L’influence de la matérialité du texte sur son interprétation reste donc en marge. Depuis, Emmanuël Souchier a montré, à travers le concept d’énonciation éditoriale, la relation étroite qu’entretiennent le texte et l’« image du texte » et invite à considérer

« le texte à travers sa matérialité (couverture, format, papier…), sa mise en page, sa typographie ou son illustration, ses marques éditoriales variées (auteur, titre ou éditeur), sans parler des marques légales et marchandes (ISBN, prix ou copyright)…, bref à travers tous ces éléments observables qui, non contents d’accompagner le texte, le font exister » (Souchier, 1998 : 139).

Conclusion du deuxième chapitre

Le processus d’assignation du statut de l’objet décrit par Searle permet de comprendre pourquoi et comment un objet matériel peut supporter une fonction de signification, une fonction-statut, et comment cette fonction-statut peut changer ou être multiple. Ce processus repose sur le principe selon lequel la signification de l’objet ne lui est pas intrinsèque mais lui est imposée de l’extérieur. Le contexte, c’est-à-dire à la fois les agents décideurs, les agents de la communauté et les marqueurs du statut, devient alors déterminant dans cette assignation.

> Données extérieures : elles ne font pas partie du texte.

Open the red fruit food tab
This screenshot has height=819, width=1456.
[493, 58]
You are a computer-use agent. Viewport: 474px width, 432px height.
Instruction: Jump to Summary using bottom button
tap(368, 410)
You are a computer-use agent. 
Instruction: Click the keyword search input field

Si on les rapproche du processus décrit par Searle, les recherches dédiées à la signification de l’objet ne considèrent souvent qu’une partie du contexte, en mettant en avant soit le rôle des agents décideurs, soit celui des agents de la communauté, soit celui des marqueurs dans l’assignation du statut des objets, autrement dit dans l’imposition d’une fonction de signification. Le processus décrit par Searle constitue donc le meilleur moyen pour décrire et comprendre l’imposition d’une fonction de signification – et donc l’assignation d’un statut – à un objet, l’objet conservé au musée faisant partie des objets soumis au processus d’assignation du statut qui ont exclusivement pour fonction de signifier. Pour interroger le statut de l’objet extra-occidental, et dans la mesure où reconnaître qu’un objet a pour fonction de signifier ne suffit pas à interpréter le statut qui lui est imposé, nous allons donc analyser les différents contextes dans lesquels les objets extra-occidentaux ont eu pour fonction de signifier dans le monde occidental jusqu’à aujourd’hui.

CHAPITRE 3

LES OBJETS DE MUSÉE CONSERVÉS PAR LE MUSÉE DU QUAI BRANLY SONT-ILS DES OBJETS DE PATRIMOINE ?

Il est désormais clair que nous reconnaissons à l’ensemble des objets, au sens le plus large du terme, c’est-à-dire en tant qu’« élément du monde extérieur fabriqué par l’homme » (Moles, 1969 : 5), la propriété de signifier. Nous voudrions maintenant attirer l’attention sur ceux conservés dans les musées. Ils occupent une place à part parmi les objets dans la mesure où ils ne naissent pas objets de musée, ils n’ont pas été fabriqués comme tels33 : ils le deviennent. Comme le souligne Davallon « les objets sont ou deviennent “objets de musée”

parce qu’il en est décidé ainsi à un moment ou à un autre par une instance ou une personne fondée à le faire. […] Les objets de musée sont des objets de musée parce que reconnus définis, traités comme tels » (1999 : 234). Autrement dit, un objet devient un objet de musée parce que les agents légitimes lui imposent ce statut selon certaines modalités, ce statut étant reconnu collectivement. Cela signifie que tout objet est susceptible, a priori, de devenir un objet de musée, à condition que l’intentionnalité des agents, en l’occurrence de l’institution muséale, qui, selon Davallon « “dit” ce que sont les objets » (Ibid. : 235), aille dans ce sens.

On peut alors s’interroger sur les conditions et les effets de cette déclaration, de cette assignation du statut d’objet de musée et sur ce qu’elle modifie de la fonction de l’objet.